Nicole Newman (born October 1996) is an American, former collegiate All-American, right-handed batting professional softball pitcher, originally from Madison, Wisconsin. She attended La Follette High School in Madison. She later attended Drake University, and suited up for Drake Bulldogs softball team, where she owns numerous records. She is also the Missouri Valley Conference career leader in no hitters, perfect games, strikeouts and strikeout ratio; the latter also ranking top-10 in all the NCAA Division I. In her senior year, Newman threw five perfect games during the 2019 NCAA Division I softball season to lead Drake softball to a Missouri Valley Conference softball title and a berth in the 2019 NCAA Division I softball tournament.
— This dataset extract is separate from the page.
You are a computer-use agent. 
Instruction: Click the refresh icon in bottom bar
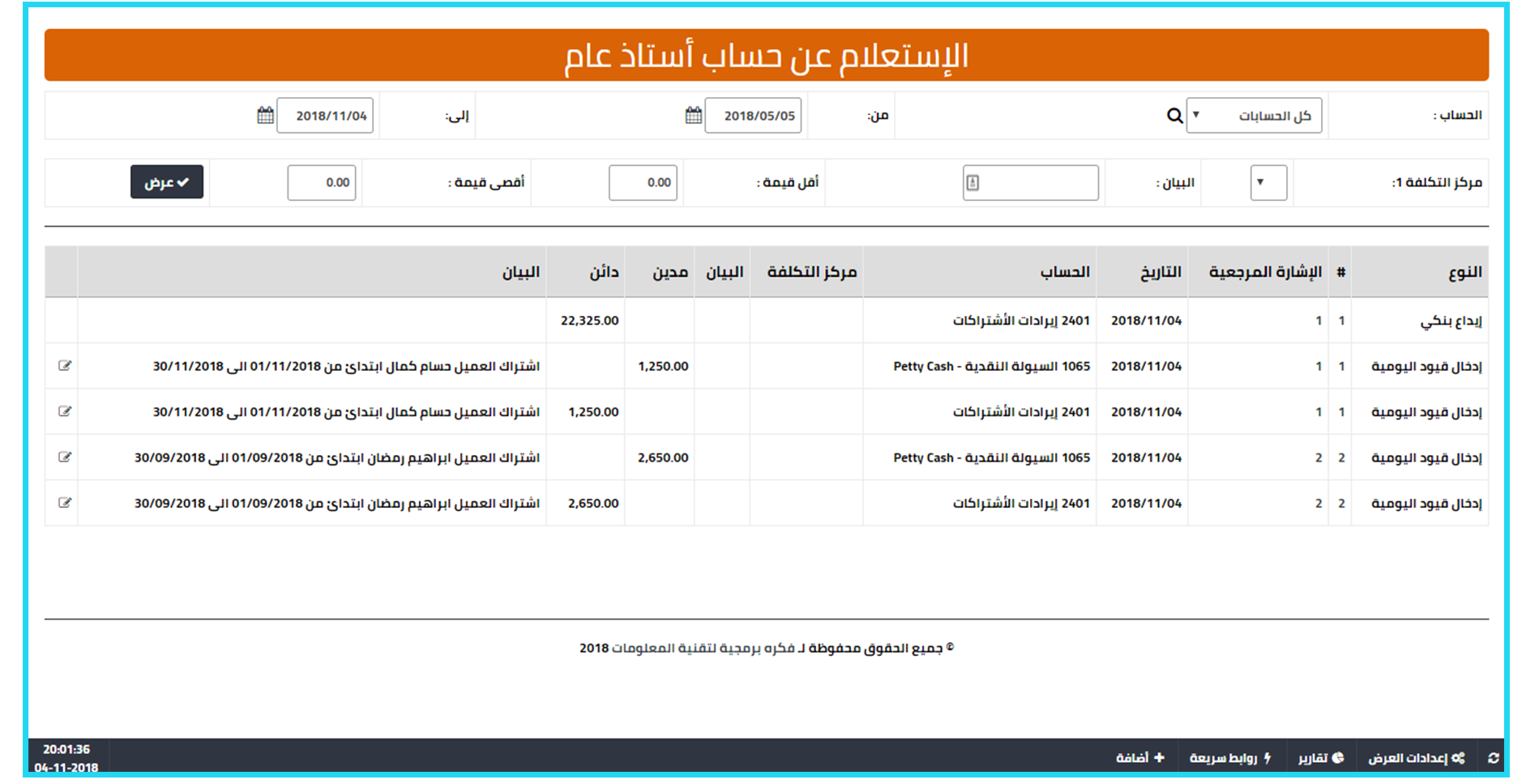coord(1494,758)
After graduating from college, Newman was selected by the Aussie Peppers of National Pro Fastpitch in the third round of the 2019 NPF Draft. Currently she is a part of the Minnesota Golden Gophers softball coaching staff.

Drake University
Newman debuted for the Bulldogs on February 7 with a 6 inning shutout and 8 strikeouts. She was also named MVC Freshman of The Year. Her sophomore year, Newman would earn MVC Pitcher of The Year. Newman took a redshirt year the next season to recover from an injury. In 2018, she returned and on March 30 she nabbed three hits at the plate for a career highlight against the Bradley Braves. Newman pitched a no hitter vs. the SIU Salukis on April 7. A week later, Newman threw a second no hitter and set a career best with 18 strikeouts against the Valparaiso Crusaders. She would earn her second Pitcher of The Year honor.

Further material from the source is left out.